The walkie-talkie was never over, over but recently it has been crackling back to louder life over the airwaves. Whether you’re slinging a two-way Nestling radio set into your backpack for a summer festival as a smartphone substitute, or aping Netflix’s Stranger Things, the surge in interest in the humble handset is striking.

“Year-on-year sales are up 15 per cent”, says Giles Toman, managing director of Amherst Walkie Talkie Centre in Kilburn. “In the summer in particular, our radio hire business goes crazy.”

The yearn for pared down analogue-but-instant communication is understandable. “Walkie talkies carry an old-fashioned spontaneity lost in the modern tech-saturated world”, says Ben Newbury, one of many Glastonbury-goers who packed a set to stay in touch with friends at this year’s festival. When telecoms base stations are overwhelmed by large crowd numbers, phone calls and texts using normal data plans, handsets can be impractical, and nigh on impossible to use. Most of us will have faced the unbearable agony of waiting four hours for a text to go through in a mobile blackspot — only for the phone to run out of juice.

That’s not the only benefit: “they are fantastically low-tech and easy to use. And therefore you can interfere with other people’s conversations...” Newbury points out. An eavesdropping element is part of a wider problem. Apple watches run a wildly popular Walkie Talkie app feature. List yourself as available to chat, then hold down the Talk button on your watch while you issue voice messages to friends, like WhatsApp voice notes. Endless fun. But the tech giant had to suspend the app briefly last week after identifying a backdoor that could — in theory — have been used to eavesdrop on conversations through microphones. Fear not: there are alternatives. Zello, pictured below, allows open communication across the world, with public channels on popular topics and for geographical areas (storm tracking is one example). Two Way, meanwhile, is a speedy way to make your own channel with no personal information collected.
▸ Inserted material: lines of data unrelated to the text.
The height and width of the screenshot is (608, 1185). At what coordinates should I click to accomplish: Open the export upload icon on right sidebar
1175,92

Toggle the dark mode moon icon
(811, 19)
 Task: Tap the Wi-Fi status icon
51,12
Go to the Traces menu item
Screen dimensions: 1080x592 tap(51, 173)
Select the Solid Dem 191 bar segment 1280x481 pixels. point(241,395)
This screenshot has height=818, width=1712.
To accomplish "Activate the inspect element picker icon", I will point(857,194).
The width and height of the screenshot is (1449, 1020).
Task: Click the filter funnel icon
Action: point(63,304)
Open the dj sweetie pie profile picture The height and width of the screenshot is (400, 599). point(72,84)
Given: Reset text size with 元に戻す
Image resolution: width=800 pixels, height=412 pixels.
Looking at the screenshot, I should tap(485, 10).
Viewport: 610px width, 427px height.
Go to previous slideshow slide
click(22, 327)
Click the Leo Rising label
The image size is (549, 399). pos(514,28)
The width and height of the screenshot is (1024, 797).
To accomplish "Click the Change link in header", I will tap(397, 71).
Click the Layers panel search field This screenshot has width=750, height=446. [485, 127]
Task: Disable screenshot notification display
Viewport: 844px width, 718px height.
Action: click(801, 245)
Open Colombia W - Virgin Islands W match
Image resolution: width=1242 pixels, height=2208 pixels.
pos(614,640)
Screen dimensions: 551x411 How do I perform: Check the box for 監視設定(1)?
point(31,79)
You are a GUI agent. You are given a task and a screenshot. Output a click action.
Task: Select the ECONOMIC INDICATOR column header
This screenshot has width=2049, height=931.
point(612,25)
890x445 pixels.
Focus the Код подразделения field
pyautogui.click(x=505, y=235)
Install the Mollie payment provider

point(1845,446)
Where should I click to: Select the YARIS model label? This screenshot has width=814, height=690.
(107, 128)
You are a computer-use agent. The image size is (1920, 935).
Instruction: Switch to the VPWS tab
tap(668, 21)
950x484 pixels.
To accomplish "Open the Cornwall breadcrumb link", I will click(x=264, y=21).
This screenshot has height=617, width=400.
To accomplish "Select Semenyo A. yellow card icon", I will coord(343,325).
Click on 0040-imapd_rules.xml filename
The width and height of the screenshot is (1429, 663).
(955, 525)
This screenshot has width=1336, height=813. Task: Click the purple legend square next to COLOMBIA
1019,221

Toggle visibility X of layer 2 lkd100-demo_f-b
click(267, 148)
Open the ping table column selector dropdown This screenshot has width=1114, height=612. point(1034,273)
Zello allows open communication across the world
Zello allows open communication across the world

Of course, the Stranger Things bounce has helped: the sight of Dustin stringing together a ham radio tugs at the nostalgic heartstrings. Save the world, buy a walkie-talkie. “The walkie-talkie is a different animal to a mobile phone because the technology is truly instant”, says Toman. “It doesn’t rely on anyone else’s network or anyone else providing a service. If you’re cycling 50 miles out of London on a weekend, which isn’t uncommon, chances are you’ll be heading down little country lanes, losing phone coverage because you’re in the middle of nowhere.

“Then you can just press one button and talk to all your mates” And also, they’re fun. Embrace your inner child, save the world, and downgrade to a walkie-talkie.